There are two options here:
- You can add
D101
to your ignore/extend-ignore list in thepyproject.toml
file. If you are not the only one working on this project this would be advantageous in that it is editor-independent. However if you only want it specifically for your editor option two might be relevant: - We add a config entry called
ignore-extended
and make it independent of anypyproject.toml
file present. I am reluctant to add the latter functionality as this would likely lead to confusing behaviour
Thanks for looking into this. Indeed, I don't want to change the pyproject.toml file, and my intention was to apply some extra settings on top of it.
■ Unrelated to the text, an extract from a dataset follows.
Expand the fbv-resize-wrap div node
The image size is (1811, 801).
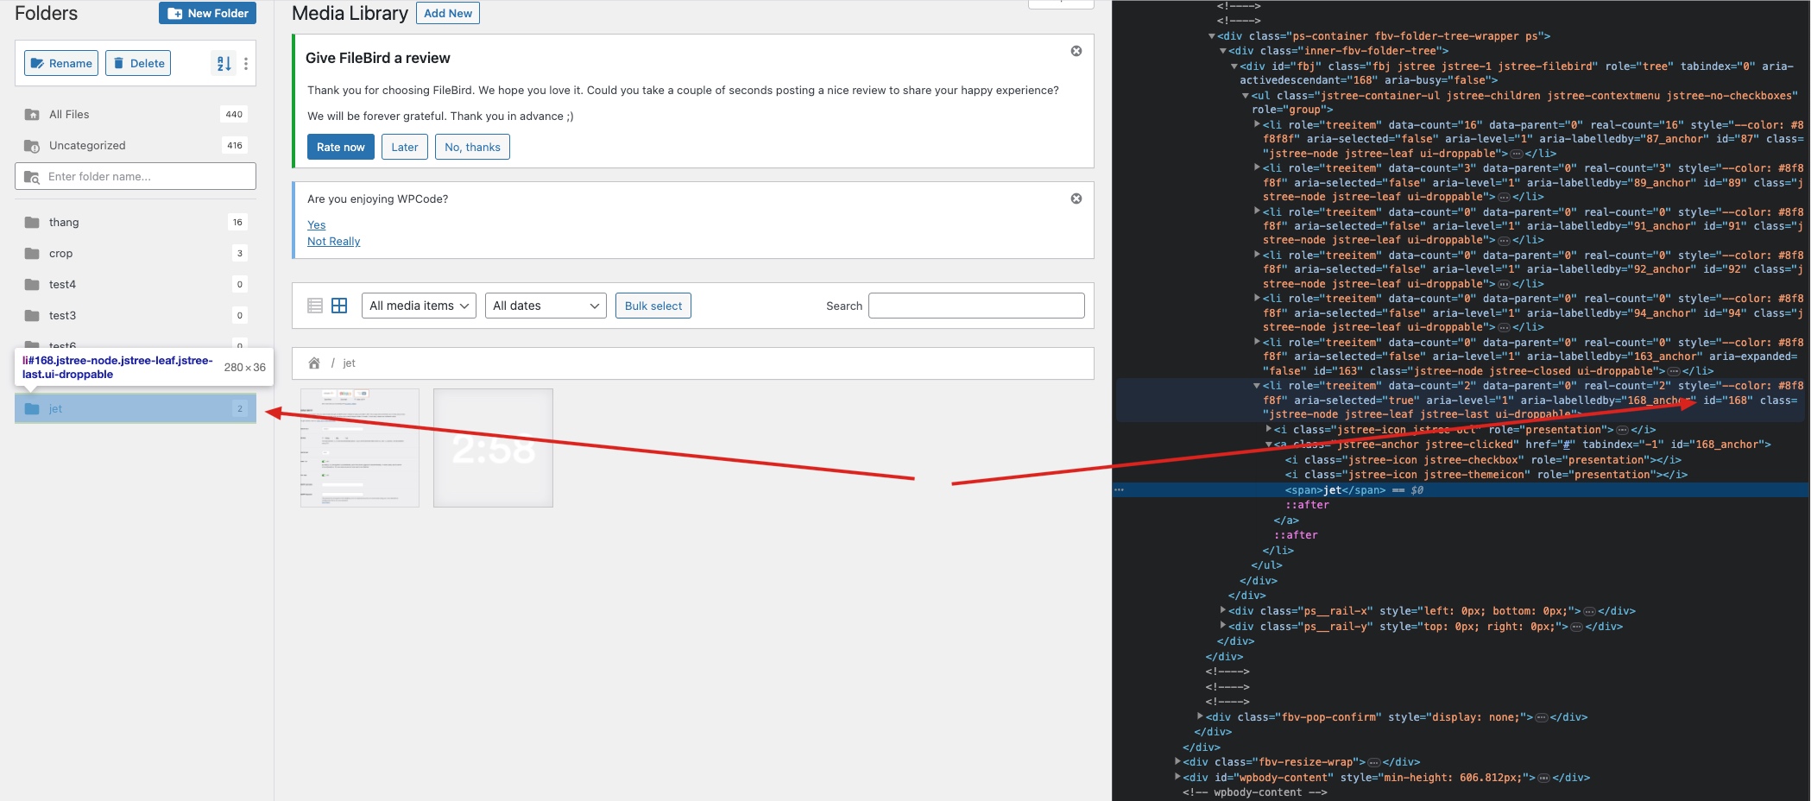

Let me explain a bit my workflow. The pyproject.toml file has all the nitty-gritty rules checked by CI and that need to be fulfilled before my code is ready to merge. I can also run them locally with make lint
when I'm polishing up my work. On the other hand, when I'm actually coding things up, I don't want to get nagged by details; I only want to see the diagnostics that help me write the code.
I'm not sure which confusing behavior you foresee, but it seems very natural and customary to me that server settings > project settings > system settings get merged, with that order of precedence.
I had the same issue once. How about we include any extendIgnore
and extendSelect
options regardless of config files present?
That would work for me, yes. :-)
Pushed and tested, please try on your side.
I just tested here and it works fine so far. Thanks!